No iba a soportar un berrinche más. Corrí detrás de ella y estuve a punto de alcanzarla cuando las gemelas me cerraron la puerta en la nariz. Golpeé con fuerza. “¡Abran, abran!, voy a llamar a la policía, ¡las voy a acusar de secuestro!”, amenacé en forma ridícula.

Me cansé de golpear y me senté en el suelo. Me pareció oír la voz de Julia contando lo sucedido a las carcajadas, “y el pobre se puso pálido… yo creo que ahora sí me pasé… “.

Me puse en pie con dificultad, como si cada una de esas palabras fuera una gran piedra que cargara en la espalda. Caminé con lentitud hasta llegar al departamento. Empaqué sus cosas y puse las maletas frente a la puerta de las vecinas. Cerré con llave y me fui a acostar.

Me despertó el ruido de las sirenas. Estaban muy cerca. Adormilado, me levanté y me asomé por la ventana de la recámara que da a la calle. Me sorprendí al ver a la patrulla y a una ambulancia estacionándose frente al edificio y un montón de curiosos en batas, pijamas y chanclas arremolinados en la puerta.

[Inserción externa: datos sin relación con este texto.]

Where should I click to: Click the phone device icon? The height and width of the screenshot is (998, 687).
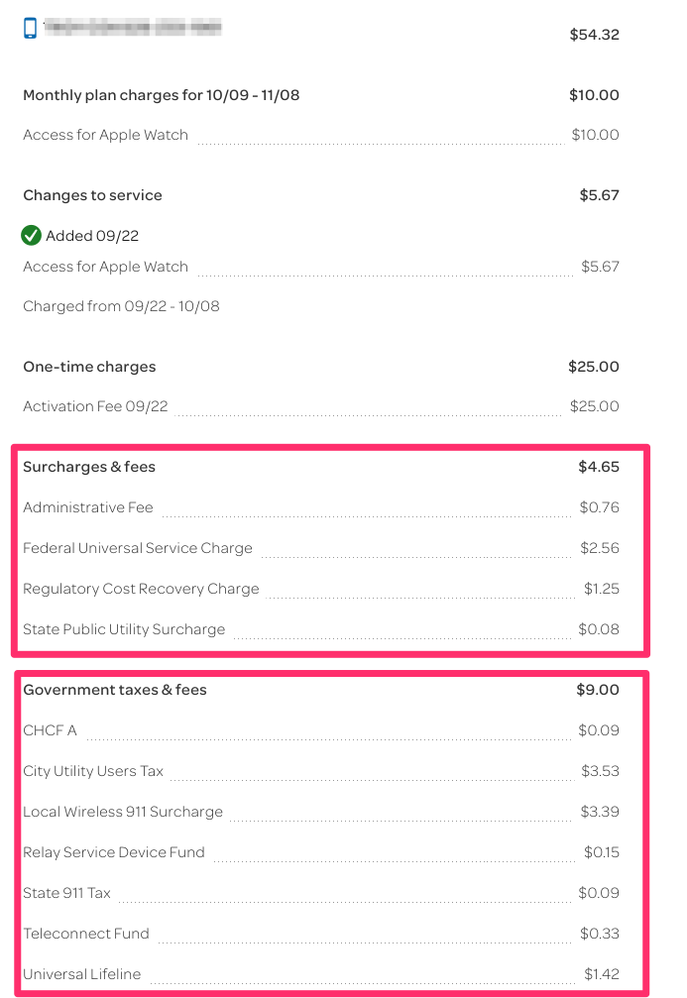30,28
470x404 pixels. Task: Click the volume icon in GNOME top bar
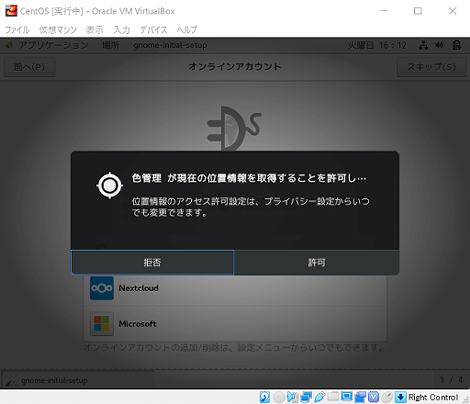[x=440, y=45]
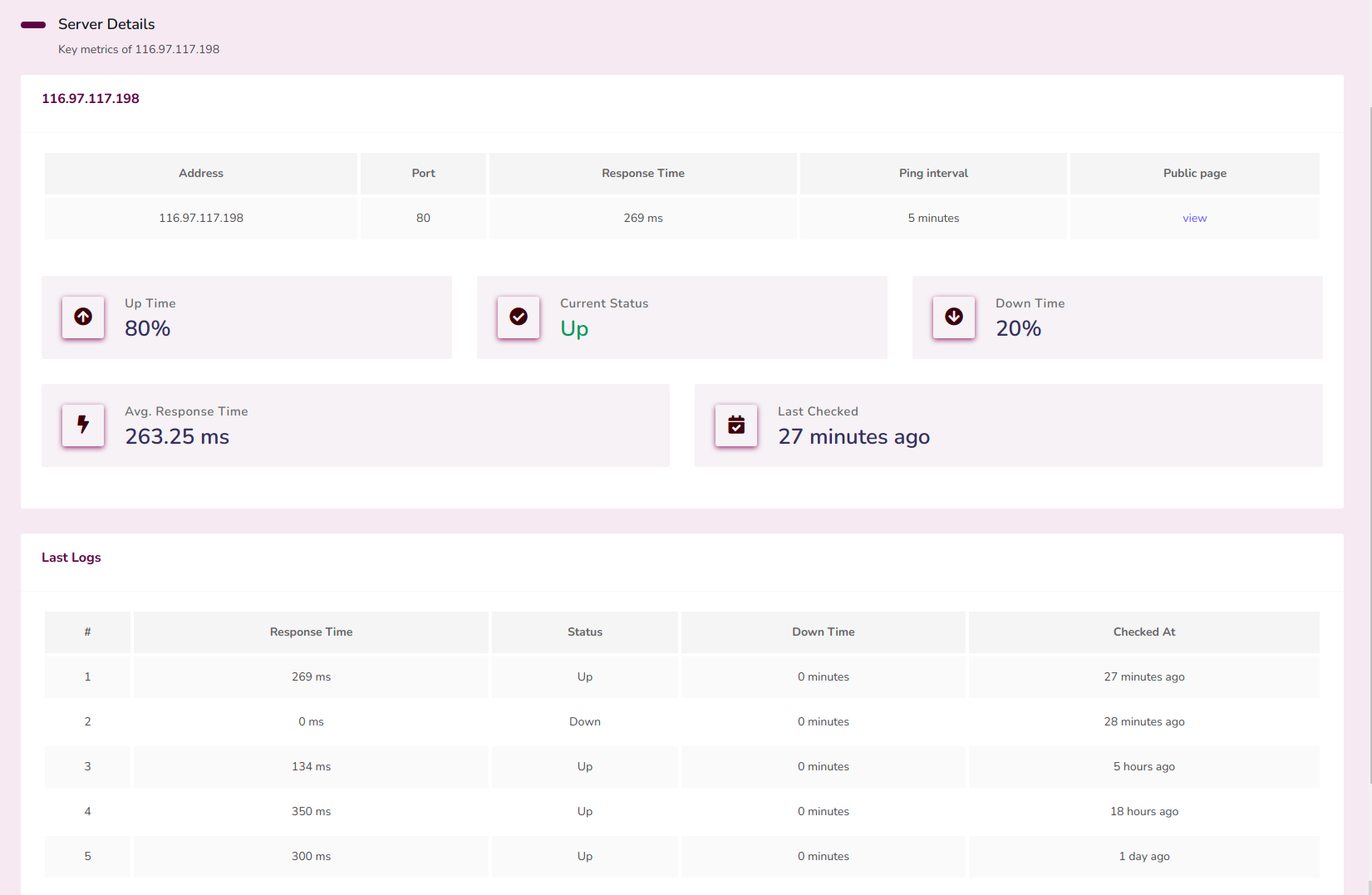Select the Down Time column header in logs
Screen dimensions: 1372x895
tap(823, 632)
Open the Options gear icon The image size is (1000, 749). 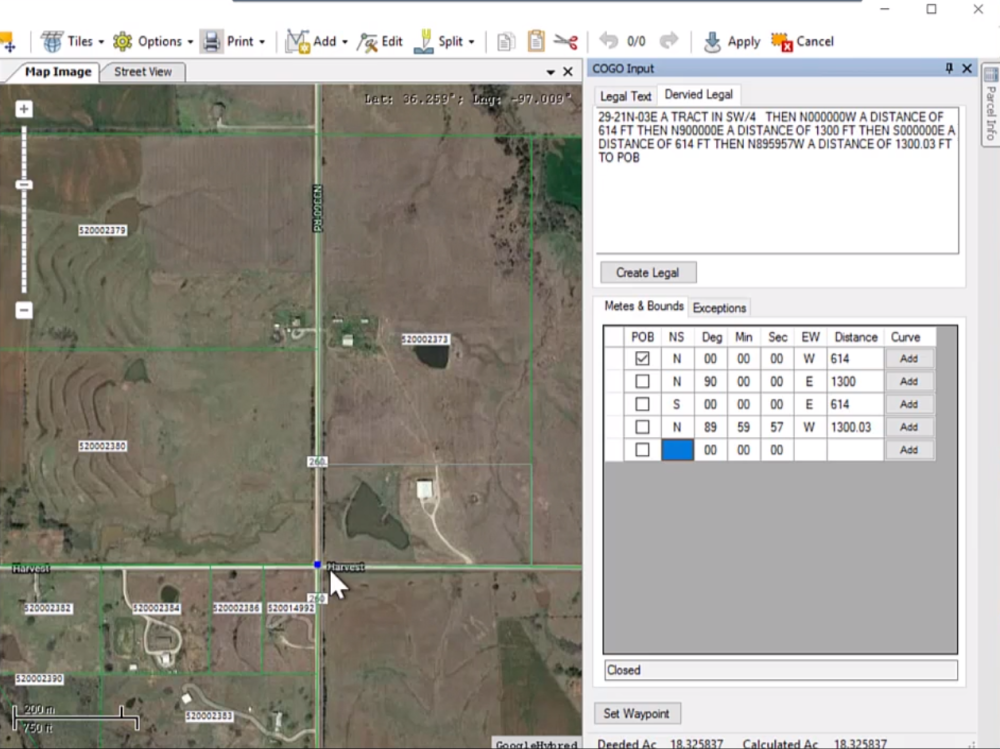122,41
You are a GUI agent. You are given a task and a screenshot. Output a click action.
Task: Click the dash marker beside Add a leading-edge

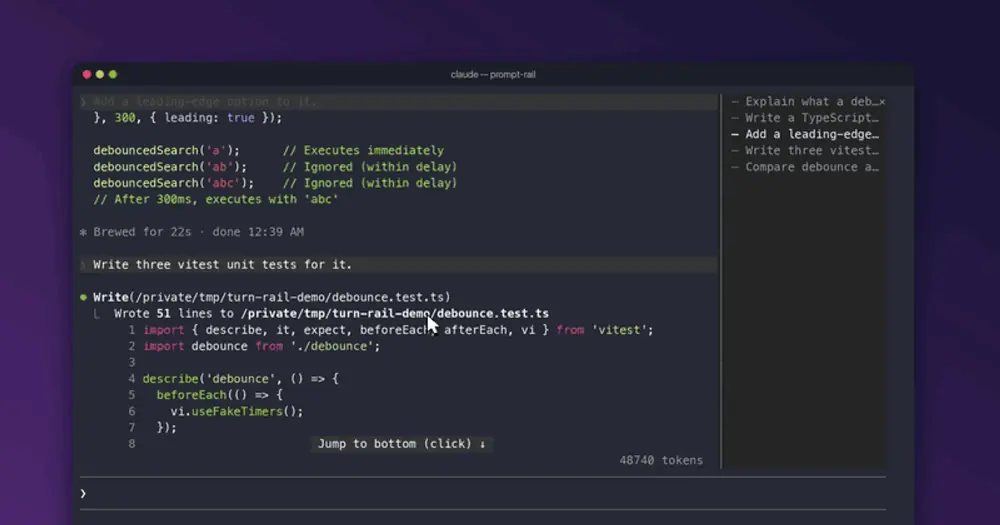[735, 135]
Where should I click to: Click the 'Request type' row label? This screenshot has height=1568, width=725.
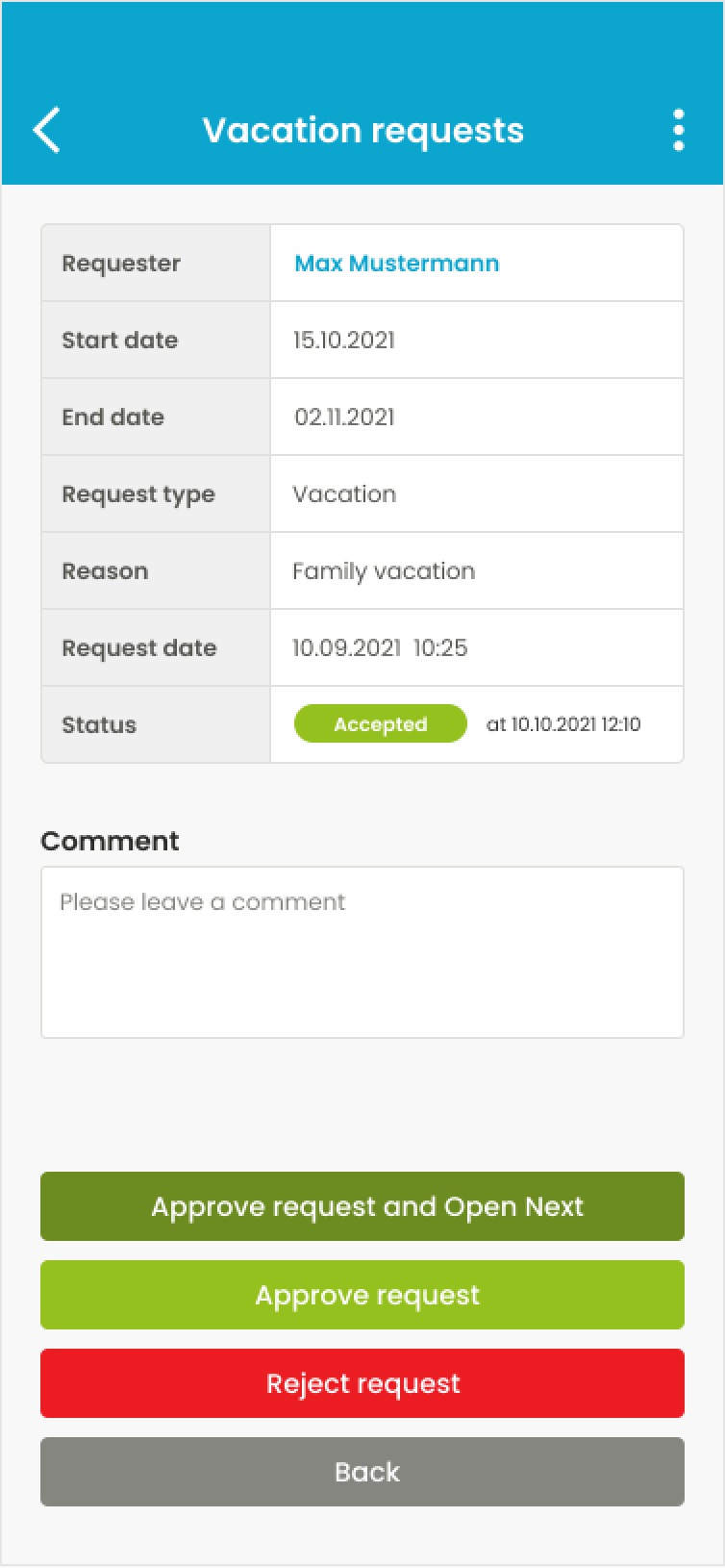coord(138,494)
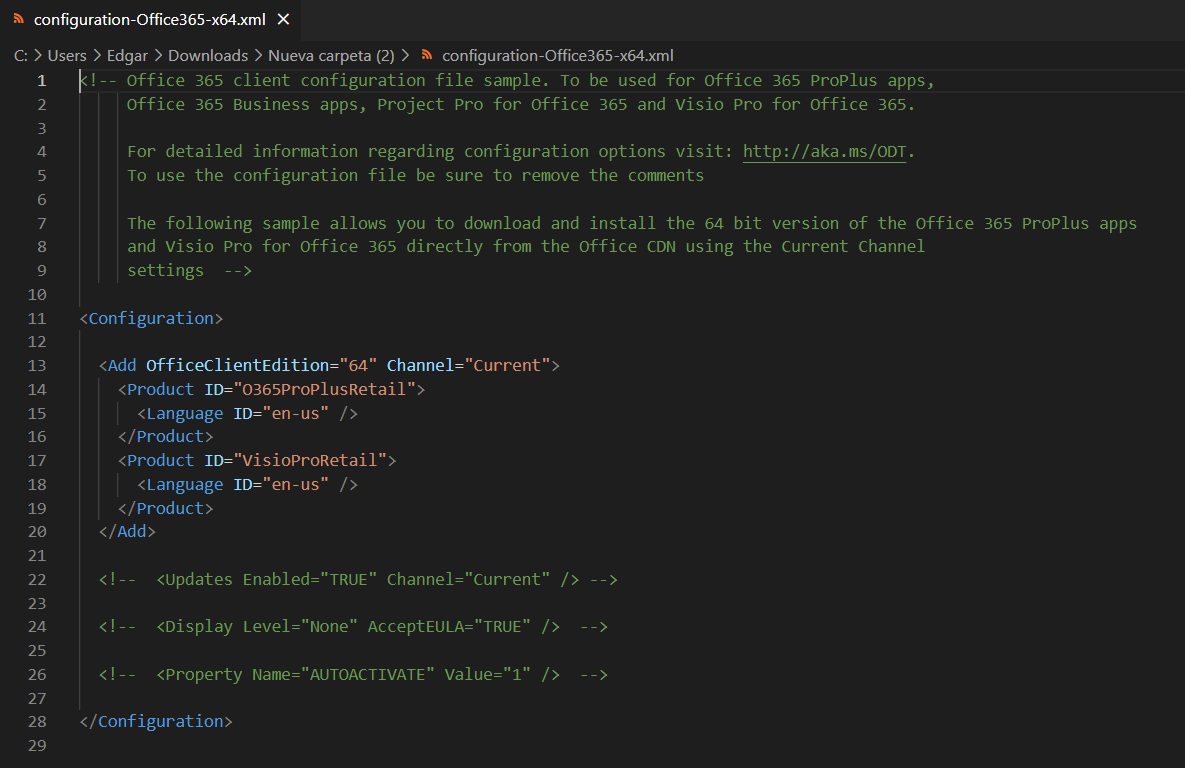
Task: Open the Edgar breadcrumb segment
Action: pos(127,56)
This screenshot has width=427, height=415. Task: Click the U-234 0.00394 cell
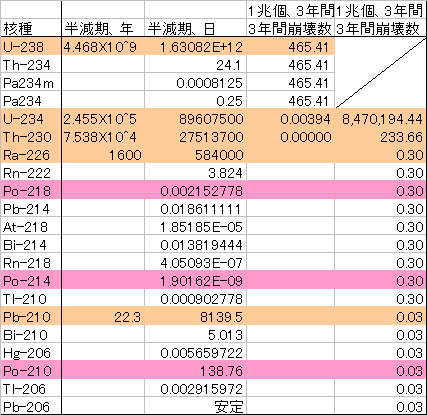pos(291,119)
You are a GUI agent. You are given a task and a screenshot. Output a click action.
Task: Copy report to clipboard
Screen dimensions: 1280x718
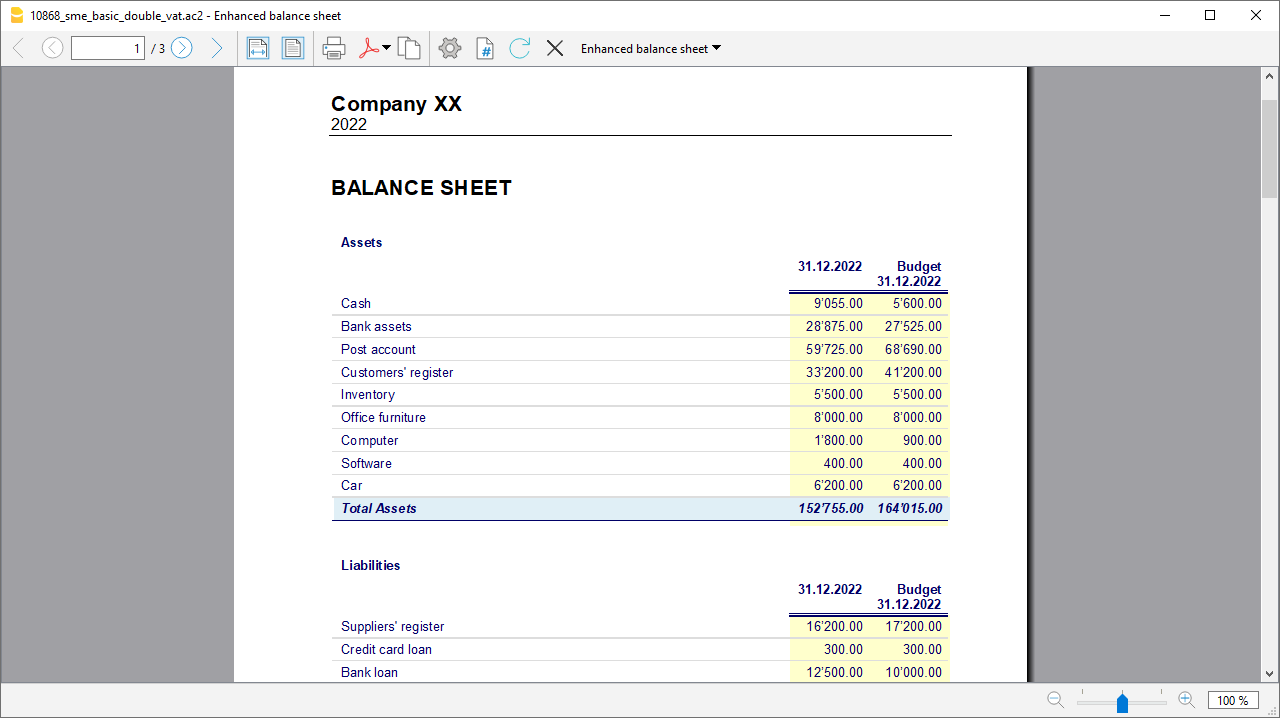pos(409,48)
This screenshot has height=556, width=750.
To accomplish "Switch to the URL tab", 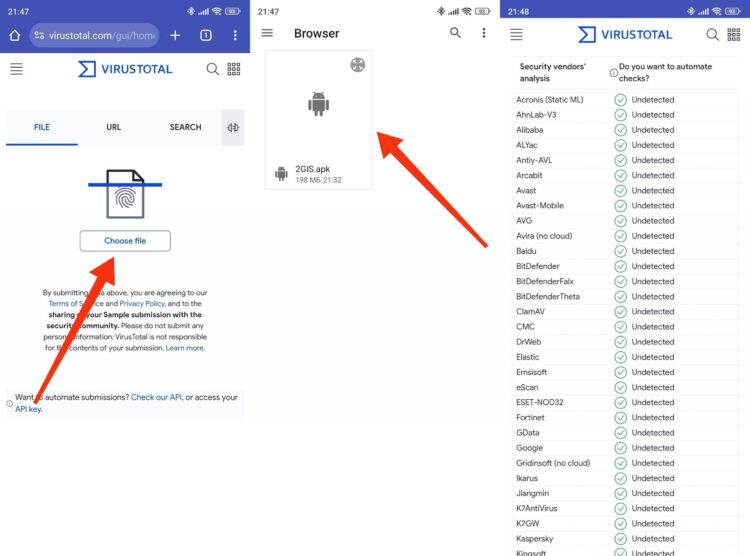I will pos(114,127).
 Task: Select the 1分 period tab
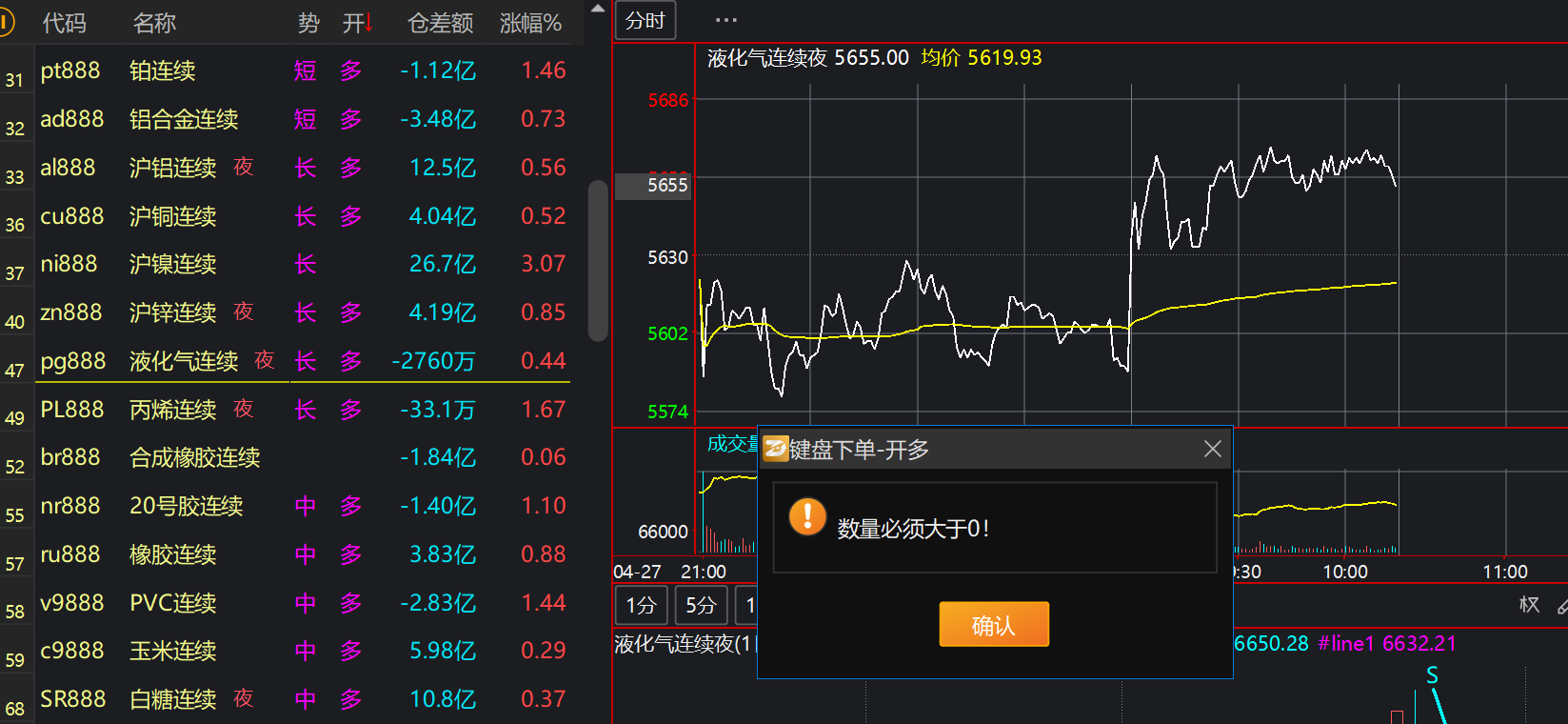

Corrí a la entrada y los policías ya no me dejaron acercar. Después, la pesadilla. Me arrestaron, me interrogaron. ¿Cuándo fue la última vez que vio a su novia?, ¿qué hacía en el departamento de al lado? Son sus amigas. Ahí no hay nadie. ¿Se fueron? No, señor, ese departamento está vacío, no se haga el sorprendido. Ahí viven las gemelas… Geo y Sofi. Jajaja, cuénteme otra. Háblele al dueño. 

¿Verdad que sí viven ahí las gemelas? No, vivieron ahí, pero hace mucho tiempo. Háblenle al dueño. El dueño murió hace dos años, el edificio está intestado, y antes del señor, las dueñas eran, efectivamente, sus tías abuelas, las señoritas Georgina y Sofía Cárdenas, que murieron hace veinte años… juntas, por cierto. Julia estaba con ellas. Sí, ya está con ellas, que en paz descanse.

Me desmayé.

Alguien ahorcó a Julia y luego la apuñalaron. Me echaron la culpa porque encontraron mi camisa ensangrentada en el cesto de la ropa sucia, pero nunca encontraron mis huellas en su cuello, ni el arma homicida. Solo me pusieron una multa por invasión a la propiedad privada. 

Cuando salí de la comisaría fui de inmediato al departamento. Estaba seguro de que había guardado los recibos de la renta. Los encontré en uno de los cajones del escritorio. Estuve a punto de regresar a la policía cuando me di cuenta que la fecha de recibido era de diez años atrás. Ya pensaría en eso, primero tenía que empacar. 

Subí a la azotea por la ropa que se quedó en el cuarto de lavado. Me sorprendí al verlo apestoso, vacío, con humedad en las paredes. Bajé con cuidado y por poco me caigo cuando sentí una mano helada en el tobillo.

Ya sé que eres tú, Julia. No sé cómo todavía te quedan ganas si ya sabes cómo acaba el juego.